**TASK SET:**
1. Translate this sentence from the zsh forum thread into Spanish: "I'm suggesting to do it in ~/.zshenv, but wanted to mention the possibility of doing it in /etc."
2. In the zsh forum thread, which file pattern does SpaceToast's current config source to avoid ambiguity?
3. Continue the zsh forum thread from where it stops.

**TEXT SEGMENT:**
<<<<
Hehe ... zsh has "plugins"? Next you'll be telling us *nix has "folders" ;) .. seriously though, that would seem to be a case of using a metaphor from winamp, and the like, for a "shell". Anyhow, check-out my zsh config files ... mostly well commented, and hopefully transparent as to my intentions, and to what its doing.

best ... khay

----------

## SpaceToast

 *khayyam wrote:*   

> SpaceToast ... this really belongs in the ZSH users (lovers?) thread ... even though you mention oh-my-don't-mention-that-word  ... I've asked mods to move it.

 

Igli set me up! I swear  :Wink: 

 *khayyam wrote:*   

> Hehe ... "clean", the reason its the "default" is that this is the standard location for dotfiles ... regardless of what the "XDG specification (sic)" claims on the matter. There is nothing "unclean" about it ... infact the addition of .{config,cache,local} does nothing to change that fact (except perhaps making a parallel "standard").

 

This is rather off-topic, but the reason that I like the XDG specification is that in the end, it allows for going through / having many configs in a more manageable way. Dotfiles are dotfiles (with a leading dot) so they don't show up normally (e.g ls). As such you need to add an -A to ls, for example. .config and the like centralize this under a single directory: if you're going into ~/.config, you're looking for config files, so there's no longer a reason to hide them. Just slight QoL improvements.

 *khayyam wrote:*   

> Also, your suggestion to do this "globbally" would lead your users to have no choice in the matter as /etc/zsh/zshenv is read on every call to zsh and "cannot be overridden" ... see 'man zshall | less -p "STARTUP/SHUTDOWN FILES"' ... it's not even possible to overide with NO_GLOBAL_RCS. 

 

I'm actually aware of this. I'm suggesting to do it in ~/.zshenv, but wanted to mention the possibility of doing it in /etc. Will add note on the side effect.

 *khayyam wrote:*   

> if [[ -o rcs ]]

 

Oh! Missed that part of STARTUP/SHUTDOWN. Will do.

 *khayyam wrote:*   

> If by "notable" you mean "should be avoided"

 

By "notable" I mean "large" (which I typically find a bad thing). I do think they need to be mentioned (some bits here and there can be used, sometimes).

 *khayyam wrote:*   

> $ZDOTDIR/.zsh is not something you want to "source through everything in"

 

Seems to be a point of miscommunication, not sourcing everything in $ZDOTDIR/.zsh/*, but rather $ZDOTDIR/*.zsh (or, in my current config, $ZDOTDIR/*.zrc, to get rid of such ambiguity, in part).

 *khayyam wrote:*   

> zsh has "plugins"? Next you'll be telling us *nix has "folders"

 

I call anything I can "plug out" (remove with minimal effort) a plug-in  :Smile:  I don't really care what an EDT developer in the 70s thought about it, or what people have assumed it to mean. Syntactically it makes sense! (And GIF is pronounced gif. Because you don't need to spell it out, like "jiff")

 *khayyam wrote:*   

> Anyhow, check-out my zsh config files

 

Will do~

----------

## khayyam

 *khayyam wrote:*   

> Hehe ... "clean", the reason its the "default" is that this is the standard location for dotfiles ... regardless of what the "XDG specification (sic)" claims on the matter. There is nothing "unclean" about it ... infact the addition of .{config,cache,local} does nothing to change that fact (except perhaps making a parallel "standard").
>>>>
**INFORMATION PROVIDED:**
<<<<
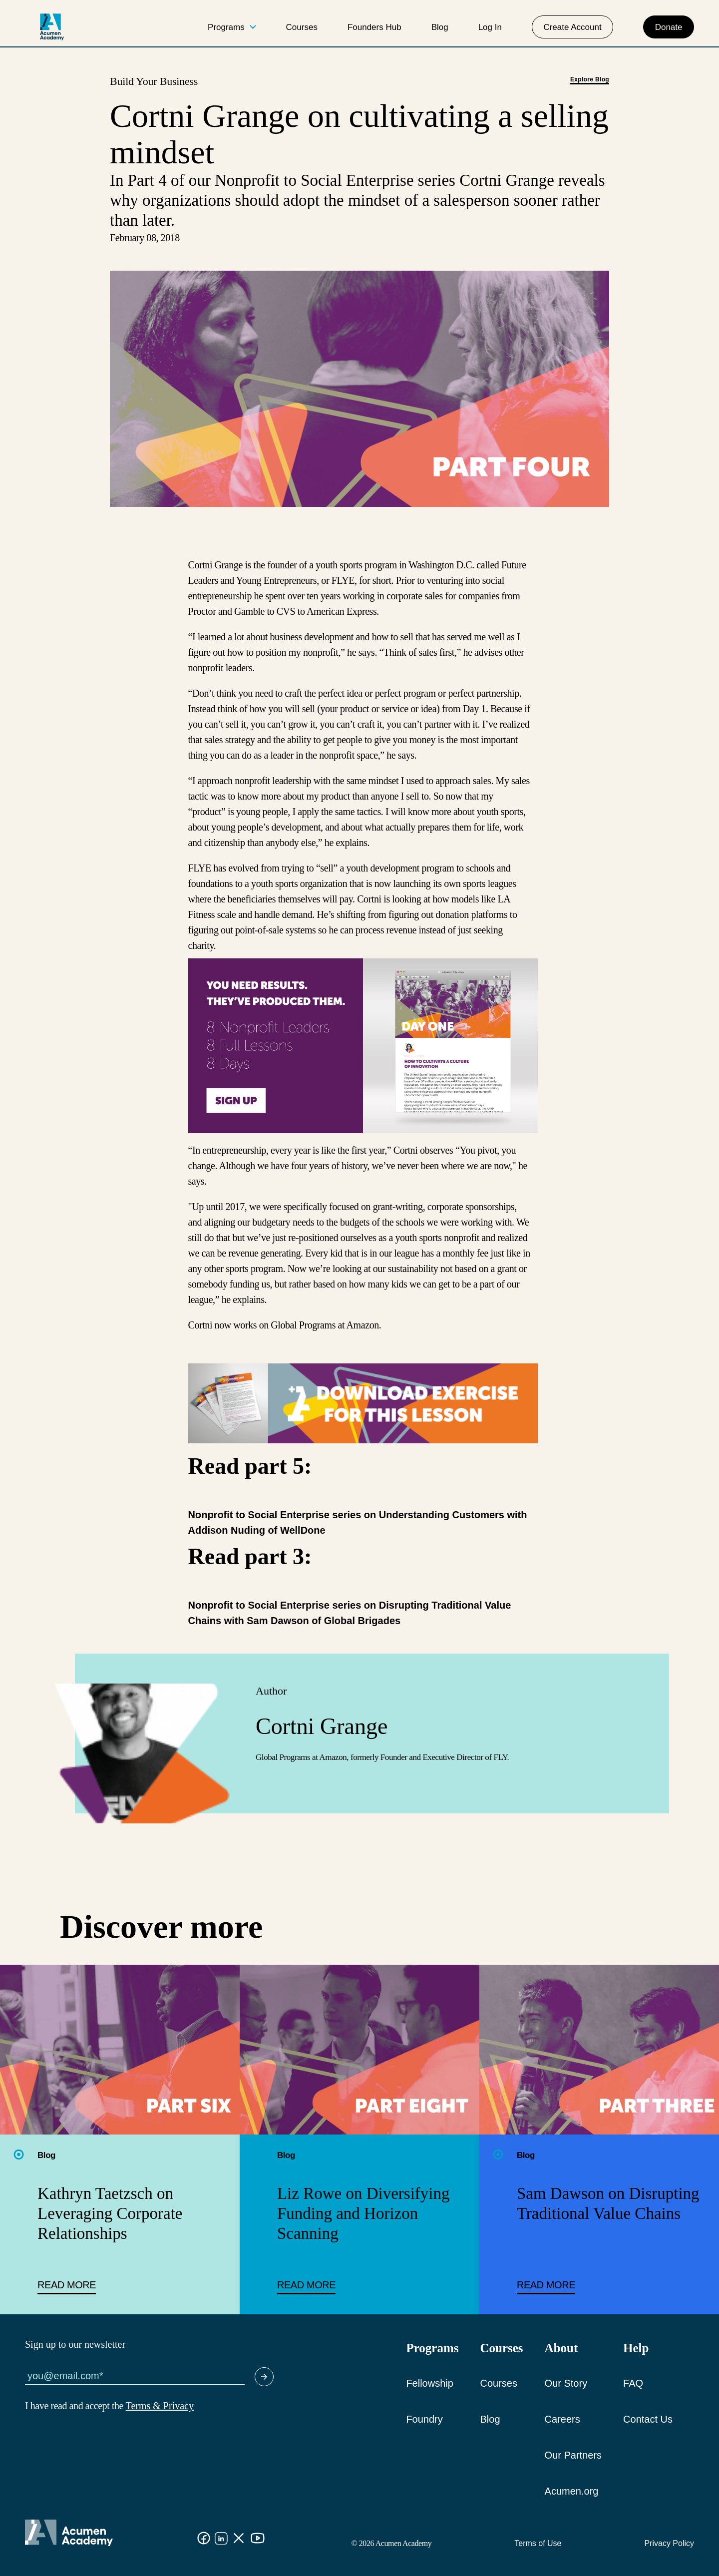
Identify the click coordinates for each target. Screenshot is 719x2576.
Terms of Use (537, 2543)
>>>>
**ANSWERS:**
1. Sugiero hacerlo en ~/.zshenv, pero quería mencionar la posibilidad de hacerlo en /etc.

2. $ZDOTDIR/*.zrc

3.
 

 *SpaceToast wrote:*   

> This is rather off-topic, but the reason that I like the XDG specification is that in the end, it allows for going through / having many configs in a more manageable way. Dotfiles are dotfiles (with a leading dot) so they don't show up normally (e.g ls). As such you need to add an -A to ls, for example. .config and the like centralize this under a single directory: if you're going into ~/.config, you're looking for config files, so there's no longer a reason to hide them. Just slight QoL improvements.

 

SpaceToast ... except that it doesn't ... the above count of dotfiles, .directories, and .config/* shows that it doesn't make it any more "managable", it justs adds additional directories in which you might have to look, and so, in fact, makes it less managable. To this XDG advocates tend to reply "well, thats because x,y,z does't follow the specification", but that is a poor argument, its not acceptable to introduce a "specification" and then say the previous 'standard', or methodology, is broken when not switching to it, a standard, or specification, is not only adherence, it needs to provide some method of managing the transition, and/or provide some reason for doing so ... in short its not something that freedesktop.org can author and then say "you need to adhere to it" ... particualy when, as the above shows, the majority doesn't. Now, fine, if this is something you perfer I'm OK with that, have your XDG_CONFIG_HOME, but please allow me to say NO_XDG and store such dotfiles, and directories, in a perfectly workable, and valid, location. The point I was making is that there is nothing "cleaner" about the specification, if I were able to disable it I'd probably not make an issue of it, but as the specification actually adds to the (imagined) problem, and as I'm not able to disable it, I'll call it for the poorly implimented fluff it is.

 *SpaceToast wrote:*   

>  *khayyam wrote:*   If by "notable" you mean "should be avoided" 
> 
> By "notable" I mean "large" (which I typically find a bad thing). I do think they need to be mentioned (some bits here and there can be used, sometimes).

 

Well, I take notable to mean "worthy of mention", and while getting to grips with zsh configuration isn't something a user will instantly grasp I'd generally recommend not using such things, but starting from the basics, and learning what things do, how you can change them, etc.

 *SpaceToast wrote:*   

>  *khayyam wrote:*   $ZDOTDIR/.zsh is not something you want to "source through everything in"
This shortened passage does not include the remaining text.